11 USCMA 350, 29 CMR 166

*351No. 13,715

Decided March 25, 1960

Lieutenant Colonel R. G. Coyne, USMC, was on the brief for Appellant,. Accused.

Captain Warren C. Kiracofe, USN, States. was on the brief for Appellee, United

Opinion of the Court

PER Curiam:

The accused was charged with a number of offenses under the Uniform Code of Military Justice. Two of the specifications allege that he wrongfully communicated a threat, in violation of Article 134, Uniform Code of Military Justice, 10 USC § 934. The words purporting to constitute the threat in the first specification are to the effect that the accused would “get” Seaman Apprentice K. D. Swanson upon his release from the brig. The allegation in the second specification is that the accused told L. A. Goodman “you done crossed me up, buddy; that could cost you your life. Yeah, you could die for that. You better not go to sleep at night without a knife under your pillow.”

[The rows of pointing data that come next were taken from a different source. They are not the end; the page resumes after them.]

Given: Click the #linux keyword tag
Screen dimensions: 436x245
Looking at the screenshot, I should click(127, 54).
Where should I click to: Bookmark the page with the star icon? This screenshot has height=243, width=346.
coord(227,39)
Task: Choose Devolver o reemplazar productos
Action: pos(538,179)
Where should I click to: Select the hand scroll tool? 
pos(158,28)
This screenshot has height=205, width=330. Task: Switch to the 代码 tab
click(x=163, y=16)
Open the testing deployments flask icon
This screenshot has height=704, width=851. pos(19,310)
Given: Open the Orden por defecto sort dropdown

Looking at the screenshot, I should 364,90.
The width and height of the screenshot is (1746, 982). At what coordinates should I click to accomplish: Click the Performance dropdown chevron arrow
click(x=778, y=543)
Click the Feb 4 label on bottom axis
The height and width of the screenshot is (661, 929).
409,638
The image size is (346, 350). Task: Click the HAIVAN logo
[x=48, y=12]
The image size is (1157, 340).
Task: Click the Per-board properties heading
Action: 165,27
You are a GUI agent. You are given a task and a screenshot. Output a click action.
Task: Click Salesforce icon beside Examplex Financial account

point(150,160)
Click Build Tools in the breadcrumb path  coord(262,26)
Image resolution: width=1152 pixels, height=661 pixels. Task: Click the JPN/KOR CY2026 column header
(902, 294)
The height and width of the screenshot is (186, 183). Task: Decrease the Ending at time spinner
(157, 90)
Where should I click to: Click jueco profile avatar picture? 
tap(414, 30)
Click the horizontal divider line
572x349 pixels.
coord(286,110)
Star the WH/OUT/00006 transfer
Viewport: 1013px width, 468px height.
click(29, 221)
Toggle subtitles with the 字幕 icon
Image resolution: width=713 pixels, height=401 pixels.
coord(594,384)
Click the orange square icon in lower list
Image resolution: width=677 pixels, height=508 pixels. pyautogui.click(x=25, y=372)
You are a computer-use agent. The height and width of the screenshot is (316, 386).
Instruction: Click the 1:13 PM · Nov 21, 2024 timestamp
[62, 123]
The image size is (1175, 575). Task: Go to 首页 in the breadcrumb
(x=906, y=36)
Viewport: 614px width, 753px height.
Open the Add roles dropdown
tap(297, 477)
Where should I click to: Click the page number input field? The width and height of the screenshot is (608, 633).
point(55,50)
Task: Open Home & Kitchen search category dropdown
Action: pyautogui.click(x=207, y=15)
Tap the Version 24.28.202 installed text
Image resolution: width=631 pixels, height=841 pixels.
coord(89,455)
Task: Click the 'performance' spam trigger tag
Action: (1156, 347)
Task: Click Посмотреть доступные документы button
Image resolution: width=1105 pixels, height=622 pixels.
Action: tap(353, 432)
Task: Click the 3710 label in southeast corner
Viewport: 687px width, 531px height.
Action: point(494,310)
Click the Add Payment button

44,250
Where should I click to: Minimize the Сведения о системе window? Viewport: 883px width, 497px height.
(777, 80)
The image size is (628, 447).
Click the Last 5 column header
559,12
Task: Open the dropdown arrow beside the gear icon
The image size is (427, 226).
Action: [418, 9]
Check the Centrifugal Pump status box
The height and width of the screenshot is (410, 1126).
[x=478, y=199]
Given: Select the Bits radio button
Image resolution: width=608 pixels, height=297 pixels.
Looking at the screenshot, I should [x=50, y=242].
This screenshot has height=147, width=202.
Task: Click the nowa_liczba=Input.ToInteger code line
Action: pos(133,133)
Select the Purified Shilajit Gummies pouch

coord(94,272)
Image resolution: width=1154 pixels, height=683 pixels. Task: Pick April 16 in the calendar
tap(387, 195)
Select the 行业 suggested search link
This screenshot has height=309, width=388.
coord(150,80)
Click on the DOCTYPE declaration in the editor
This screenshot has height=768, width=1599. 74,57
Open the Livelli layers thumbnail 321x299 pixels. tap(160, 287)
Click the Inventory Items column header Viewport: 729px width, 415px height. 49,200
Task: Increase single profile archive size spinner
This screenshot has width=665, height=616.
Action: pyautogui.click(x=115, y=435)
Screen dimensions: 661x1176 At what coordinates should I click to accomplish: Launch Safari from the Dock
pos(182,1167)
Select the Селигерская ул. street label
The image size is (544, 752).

At trial, one of the issues developed in the final arguments of counsel was whether each of the communications constituted an avowed determination or intent to injure. However, neither the arguments nor the instructions of the president of the special court-martial clearly indicated that the communication must show a purpose to injure, not merely a purpose to commit any kind of a wrongful act. United States v Jenkins, 9 USCMA 381, 26 CMR 161. As a result, the threat offenses were “submitted to the court members under insufficient instructions.” United States v DeMaris, 8 USCMA 750, 752, 25 CMR 254. The inadequacy, however, does not affect both specifications. As-we pointed out in the Jenkins case, supra, an overly-broad definition of the-kind of declaration that constitutes a. threat is not prejudicial, if the declaration charged shows a promise of injury to a person and the circumstances indicate that the court members could not have been misled as to what they had to find in order to convict the accused. On the other hand, if the words used are equivocal in meaning and can be' reasonably construed as indicating a purpose to commit any kind of a wrongful act, reversal is required. In the-Jenkins case we noted that a declaration to “get” someone is equivocal in meaning, while a statement that the declarant is going to kill another manifestly shows a purpose to injure. Applying the rule of the Jenkins case to' the instant situation, it is clear that the specification alleging the communication to Goodman must be affirmed, whereas that relating to Swanson must be reversed.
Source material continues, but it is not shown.